Andrea Riccardi à Caux: Passer de la haine à l'écoute pour construire la paix
Oui, la paix est possible. Pour Andrea Riccardi, fondateur de la communauté de St-Egidio, il faut croire dans la « force sans arme de l’Esprit contre la force brutale de la violence ». Evoquant le panorama de Caux, où il était invité samedi dans le cadre des traditionnelles rencontres internationales d’Initiatives et Changement (lire encadré), le célèbre Italien - professeur d’histoire de la religion et auteur d’une réflexion nourrie sur les rapports entre christianisme et modernité - a évoqué « l’une des plus belles terrasses d’Europe qui est aussi, par le réseau d’amitiés et d’échanges qui s’y développent, une terrasse du monde ».
La dernière décennie, a rappelé Andrea Riccardi, fut particulièrement meurtrière. Plus de cinq millions de morts, au moins dix fois plus de déracinés. De nos jours, une trentaine de conflits déchirent la planète. La guerre, « mère de la pauvreté et terreau du mal », est plus que jamais d’actualité. Avant la chute du Mur de Berlin et l’écroulement de l’empire communiste, tout semblait simple. « La guerre paraissait soit le résultat d’un affrontement entre deux grandes puissances, soit le produit de la pauvreté du Tiers Monde ». Le déchirement yougoslave, le drame rwandais ont montré qu’il n’en était rien. « A l’impuissance des individus s’est ajoutée celle des Etats ». Depuis lors, les attentats du 11 septembre ont achevé de brouiller les cartes. L’information semble omniprésente. Pourtant, « si nous savons tout du monde, il est devenu tellement complexe que nous nous résignons devant une violence qui apparaît de plus en plus comme une fatalité ».
Comment, alors, garder l’espoir de la paix ? Citant Churchill (« la paix est une affaire trop sérieuse pour être laissée aux politiciens et aux militaires »), l’orateur en appelle à la mobilisation de chacun en faveur de cette « force humble de la prière et de l’humanité », qui se développe à travers tous ces groupements et mouvements qui militent pour arracher l’homme à la logique de l’affrontement.

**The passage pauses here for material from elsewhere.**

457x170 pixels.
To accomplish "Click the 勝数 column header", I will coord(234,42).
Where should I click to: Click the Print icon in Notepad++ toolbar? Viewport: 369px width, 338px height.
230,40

St-Egidio est l’un de ces endroits. Fondée à Rome en 1968 dans un ancien monastère, cette communauté de prière et d’engagement envers les pauvres et les exclus se retrouve aujourd’hui dans de nombreux pays dont la Suisse. Son action fut particulièrement remarquée lors de la signature des accords de paix au Mozambique, dont elle fut le principal artisan, et qui mirent fin à quinze ans d’une lutte fratricide qui tua plus d’un million d’habitants. « Tout semblait perdu au point que personne ne pensait que ce pays serait capable de retrouver la sécurité par ses propres moyens. Il a fallu dépasser cette idée, impliquer tous les acteurs, leur faire prendre leurs responsabilités ».
Pour St-Egidio, raconte son fondateur, la priorité consistait à ce que la guérilla comme le gouvernement, qui n’accordaient aucune reconnaissance politique l’un à l’autre, acceptent l’idée d’appartenance à une même famille mozambicaine et en viennent donc à partager le désir commun d’une solution. « Passer de la lutte armée à la collaboration, de la haine à l’écoute. Bref, entreprendre un processus de réconciliation qui passait par un total changement des mentalités ». Selon Andrea Riccardi, chrétiens, musulmans et juifs peuvent se retrouver dans cette quête de l’Esprit et de la paix, dans ce lien entre spiritualité et solidarité retrouvées : « Parce que l’adresse de la paix n’est pas loin de celle de l’église, de la mosquée ou de la synagogue ».